◆ REQUIRED ACTION:
Return the full set of entries exactly. Omit none.

◆ Data excerpts:
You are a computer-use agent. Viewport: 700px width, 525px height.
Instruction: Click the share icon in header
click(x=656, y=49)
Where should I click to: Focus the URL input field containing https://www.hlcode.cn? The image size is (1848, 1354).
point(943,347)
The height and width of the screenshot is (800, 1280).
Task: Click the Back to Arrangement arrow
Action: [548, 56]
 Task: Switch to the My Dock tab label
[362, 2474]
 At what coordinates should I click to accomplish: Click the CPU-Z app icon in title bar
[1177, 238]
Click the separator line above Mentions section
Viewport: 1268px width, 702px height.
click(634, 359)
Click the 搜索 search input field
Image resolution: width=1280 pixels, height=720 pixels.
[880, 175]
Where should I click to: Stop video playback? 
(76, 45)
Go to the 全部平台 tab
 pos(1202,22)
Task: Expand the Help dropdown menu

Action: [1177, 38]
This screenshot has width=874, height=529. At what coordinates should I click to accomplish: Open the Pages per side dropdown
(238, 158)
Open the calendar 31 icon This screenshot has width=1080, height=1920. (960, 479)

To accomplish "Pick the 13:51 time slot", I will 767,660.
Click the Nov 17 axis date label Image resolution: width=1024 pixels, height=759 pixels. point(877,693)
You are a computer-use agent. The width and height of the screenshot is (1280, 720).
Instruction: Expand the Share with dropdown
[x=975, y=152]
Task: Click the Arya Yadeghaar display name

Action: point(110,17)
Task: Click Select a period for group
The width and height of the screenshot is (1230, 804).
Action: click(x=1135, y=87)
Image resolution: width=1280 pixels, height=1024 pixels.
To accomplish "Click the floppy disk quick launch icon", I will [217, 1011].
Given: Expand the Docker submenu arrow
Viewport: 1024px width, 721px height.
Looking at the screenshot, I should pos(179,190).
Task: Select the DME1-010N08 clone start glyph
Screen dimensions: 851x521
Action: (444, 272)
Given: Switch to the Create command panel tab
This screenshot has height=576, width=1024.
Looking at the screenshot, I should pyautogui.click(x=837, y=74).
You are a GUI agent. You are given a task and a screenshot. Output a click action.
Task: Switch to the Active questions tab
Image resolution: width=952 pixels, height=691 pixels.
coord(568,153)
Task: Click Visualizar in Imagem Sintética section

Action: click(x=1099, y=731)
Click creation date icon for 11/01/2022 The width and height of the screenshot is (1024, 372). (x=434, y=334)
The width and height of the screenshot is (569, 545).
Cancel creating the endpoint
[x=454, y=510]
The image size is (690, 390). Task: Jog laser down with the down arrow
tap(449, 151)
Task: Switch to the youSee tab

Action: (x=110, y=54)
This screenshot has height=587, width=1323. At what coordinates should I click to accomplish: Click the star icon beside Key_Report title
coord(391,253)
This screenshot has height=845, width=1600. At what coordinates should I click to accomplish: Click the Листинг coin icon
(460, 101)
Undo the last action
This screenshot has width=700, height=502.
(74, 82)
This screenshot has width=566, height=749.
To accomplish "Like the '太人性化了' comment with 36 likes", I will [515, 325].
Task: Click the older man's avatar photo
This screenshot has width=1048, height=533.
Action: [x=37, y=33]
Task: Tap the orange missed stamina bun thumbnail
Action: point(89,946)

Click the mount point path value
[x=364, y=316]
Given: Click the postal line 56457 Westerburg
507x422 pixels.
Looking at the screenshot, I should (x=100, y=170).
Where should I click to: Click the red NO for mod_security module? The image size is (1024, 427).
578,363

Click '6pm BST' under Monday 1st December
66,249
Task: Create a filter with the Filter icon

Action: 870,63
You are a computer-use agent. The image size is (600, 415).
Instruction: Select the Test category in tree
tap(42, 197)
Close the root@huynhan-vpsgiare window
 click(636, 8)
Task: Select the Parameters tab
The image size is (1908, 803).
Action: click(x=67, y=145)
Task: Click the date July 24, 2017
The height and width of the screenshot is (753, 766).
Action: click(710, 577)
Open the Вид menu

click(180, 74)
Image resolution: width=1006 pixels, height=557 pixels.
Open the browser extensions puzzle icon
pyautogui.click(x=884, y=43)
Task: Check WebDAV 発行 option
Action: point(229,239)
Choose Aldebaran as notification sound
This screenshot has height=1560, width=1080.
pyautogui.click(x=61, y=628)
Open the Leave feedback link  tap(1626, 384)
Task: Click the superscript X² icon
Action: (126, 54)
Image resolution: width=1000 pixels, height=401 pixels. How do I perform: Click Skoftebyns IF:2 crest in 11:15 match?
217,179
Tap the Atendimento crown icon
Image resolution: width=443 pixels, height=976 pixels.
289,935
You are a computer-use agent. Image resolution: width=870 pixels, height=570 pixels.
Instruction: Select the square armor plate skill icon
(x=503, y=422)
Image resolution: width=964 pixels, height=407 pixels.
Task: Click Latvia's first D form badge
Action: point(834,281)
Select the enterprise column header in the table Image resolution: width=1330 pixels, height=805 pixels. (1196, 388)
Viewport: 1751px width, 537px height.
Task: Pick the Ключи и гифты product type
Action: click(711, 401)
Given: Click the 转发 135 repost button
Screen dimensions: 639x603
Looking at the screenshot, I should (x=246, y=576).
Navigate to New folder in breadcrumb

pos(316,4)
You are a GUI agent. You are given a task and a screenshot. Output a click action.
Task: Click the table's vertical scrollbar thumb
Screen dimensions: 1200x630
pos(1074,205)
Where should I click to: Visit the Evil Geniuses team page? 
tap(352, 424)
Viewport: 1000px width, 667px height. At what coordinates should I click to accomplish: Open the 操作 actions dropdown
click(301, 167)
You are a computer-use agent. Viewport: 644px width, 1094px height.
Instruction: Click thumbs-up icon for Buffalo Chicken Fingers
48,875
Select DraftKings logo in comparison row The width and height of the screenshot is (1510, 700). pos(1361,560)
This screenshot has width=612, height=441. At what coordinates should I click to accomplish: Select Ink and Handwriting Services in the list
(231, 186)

◆ RESPONSE TO THIS EXERCISE:
You are a computer-use agent. Viewport: 700px width, 525px height.
Instruction: Click the share icon in header
click(x=656, y=49)
Where should I click to: Focus the URL input field containing https://www.hlcode.cn? The image size is (1848, 1354).
point(943,347)
The height and width of the screenshot is (800, 1280).
Task: Click the Back to Arrangement arrow
Action: [548, 56]
 Task: Switch to the My Dock tab label
[362, 2474]
 At what coordinates should I click to accomplish: Click the CPU-Z app icon in title bar
[1177, 238]
Click the separator line above Mentions section
Viewport: 1268px width, 702px height.
click(634, 359)
Click the 搜索 search input field
Image resolution: width=1280 pixels, height=720 pixels.
[880, 175]
Where should I click to: Stop video playback? 
(76, 45)
Go to the 全部平台 tab
 pos(1202,22)
Task: Expand the Help dropdown menu

Action: [1177, 38]
This screenshot has width=874, height=529. At what coordinates should I click to accomplish: Open the Pages per side dropdown
(238, 158)
Open the calendar 31 icon This screenshot has width=1080, height=1920. (960, 479)

To accomplish "Pick the 13:51 time slot", I will 767,660.
Click the Nov 17 axis date label Image resolution: width=1024 pixels, height=759 pixels. point(877,693)
You are a computer-use agent. The width and height of the screenshot is (1280, 720).
Instruction: Expand the Share with dropdown
[x=975, y=152]
Task: Click the Arya Yadeghaar display name

Action: point(110,17)
Task: Click Select a period for group
The width and height of the screenshot is (1230, 804).
Action: click(x=1135, y=87)
Image resolution: width=1280 pixels, height=1024 pixels.
To accomplish "Click the floppy disk quick launch icon", I will [217, 1011].
Given: Expand the Docker submenu arrow
Viewport: 1024px width, 721px height.
Looking at the screenshot, I should pos(179,190).
Task: Select the DME1-010N08 clone start glyph
Screen dimensions: 851x521
Action: (444, 272)
Given: Switch to the Create command panel tab
This screenshot has height=576, width=1024.
Looking at the screenshot, I should pyautogui.click(x=837, y=74).
You are a GUI agent. You are given a task and a screenshot. Output a click action.
Task: Switch to the Active questions tab
Image resolution: width=952 pixels, height=691 pixels.
coord(568,153)
Task: Click Visualizar in Imagem Sintética section

Action: click(x=1099, y=731)
Click creation date icon for 11/01/2022 The width and height of the screenshot is (1024, 372). (x=434, y=334)
The width and height of the screenshot is (569, 545).
Cancel creating the endpoint
[x=454, y=510]
The image size is (690, 390). Task: Jog laser down with the down arrow
tap(449, 151)
Task: Switch to the youSee tab

Action: (x=110, y=54)
This screenshot has height=587, width=1323. At what coordinates should I click to accomplish: Click the star icon beside Key_Report title
coord(391,253)
This screenshot has height=845, width=1600. At what coordinates should I click to accomplish: Click the Листинг coin icon
(460, 101)
Undo the last action
This screenshot has width=700, height=502.
(74, 82)
This screenshot has width=566, height=749.
To accomplish "Like the '太人性化了' comment with 36 likes", I will [515, 325].
Task: Click the older man's avatar photo
This screenshot has width=1048, height=533.
Action: [x=37, y=33]
Task: Tap the orange missed stamina bun thumbnail
Action: point(89,946)

Click the mount point path value
[x=364, y=316]
Given: Click the postal line 56457 Westerburg
507x422 pixels.
Looking at the screenshot, I should (x=100, y=170).
Where should I click to: Click the red NO for mod_security module? The image size is (1024, 427).
578,363

Click '6pm BST' under Monday 1st December
66,249
Task: Create a filter with the Filter icon

Action: 870,63
You are a computer-use agent. The image size is (600, 415).
Instruction: Select the Test category in tree
tap(42, 197)
Close the root@huynhan-vpsgiare window
 click(636, 8)
Task: Select the Parameters tab
The image size is (1908, 803).
Action: click(x=67, y=145)
Task: Click the date July 24, 2017
The height and width of the screenshot is (753, 766).
Action: click(710, 577)
Open the Вид menu

click(180, 74)
Image resolution: width=1006 pixels, height=557 pixels.
Open the browser extensions puzzle icon
pyautogui.click(x=884, y=43)
Task: Check WebDAV 発行 option
Action: point(229,239)
Choose Aldebaran as notification sound
This screenshot has height=1560, width=1080.
pyautogui.click(x=61, y=628)
Open the Leave feedback link  tap(1626, 384)
Task: Click the superscript X² icon
Action: (126, 54)
Image resolution: width=1000 pixels, height=401 pixels. How do I perform: Click Skoftebyns IF:2 crest in 11:15 match?
217,179
Tap the Atendimento crown icon
Image resolution: width=443 pixels, height=976 pixels.
289,935
You are a computer-use agent. Image resolution: width=870 pixels, height=570 pixels.
Instruction: Select the square armor plate skill icon
(x=503, y=422)
Image resolution: width=964 pixels, height=407 pixels.
Task: Click Latvia's first D form badge
Action: point(834,281)
Select the enterprise column header in the table Image resolution: width=1330 pixels, height=805 pixels. (1196, 388)
Viewport: 1751px width, 537px height.
Task: Pick the Ключи и гифты product type
Action: click(711, 401)
Given: Click the 转发 135 repost button
Screen dimensions: 639x603
Looking at the screenshot, I should (x=246, y=576).
Navigate to New folder in breadcrumb

pos(316,4)
You are a GUI agent. You are given a task and a screenshot. Output a click action.
Task: Click the table's vertical scrollbar thumb
Screen dimensions: 1200x630
pos(1074,205)
Where should I click to: Visit the Evil Geniuses team page? 
tap(352, 424)
Viewport: 1000px width, 667px height. At what coordinates should I click to accomplish: Open the 操作 actions dropdown
click(301, 167)
You are a computer-use agent. Viewport: 644px width, 1094px height.
Instruction: Click thumbs-up icon for Buffalo Chicken Fingers
48,875
Select DraftKings logo in comparison row The width and height of the screenshot is (1510, 700). pos(1361,560)
This screenshot has width=612, height=441. At what coordinates should I click to accomplish: Select Ink and Handwriting Services in the list
(231, 186)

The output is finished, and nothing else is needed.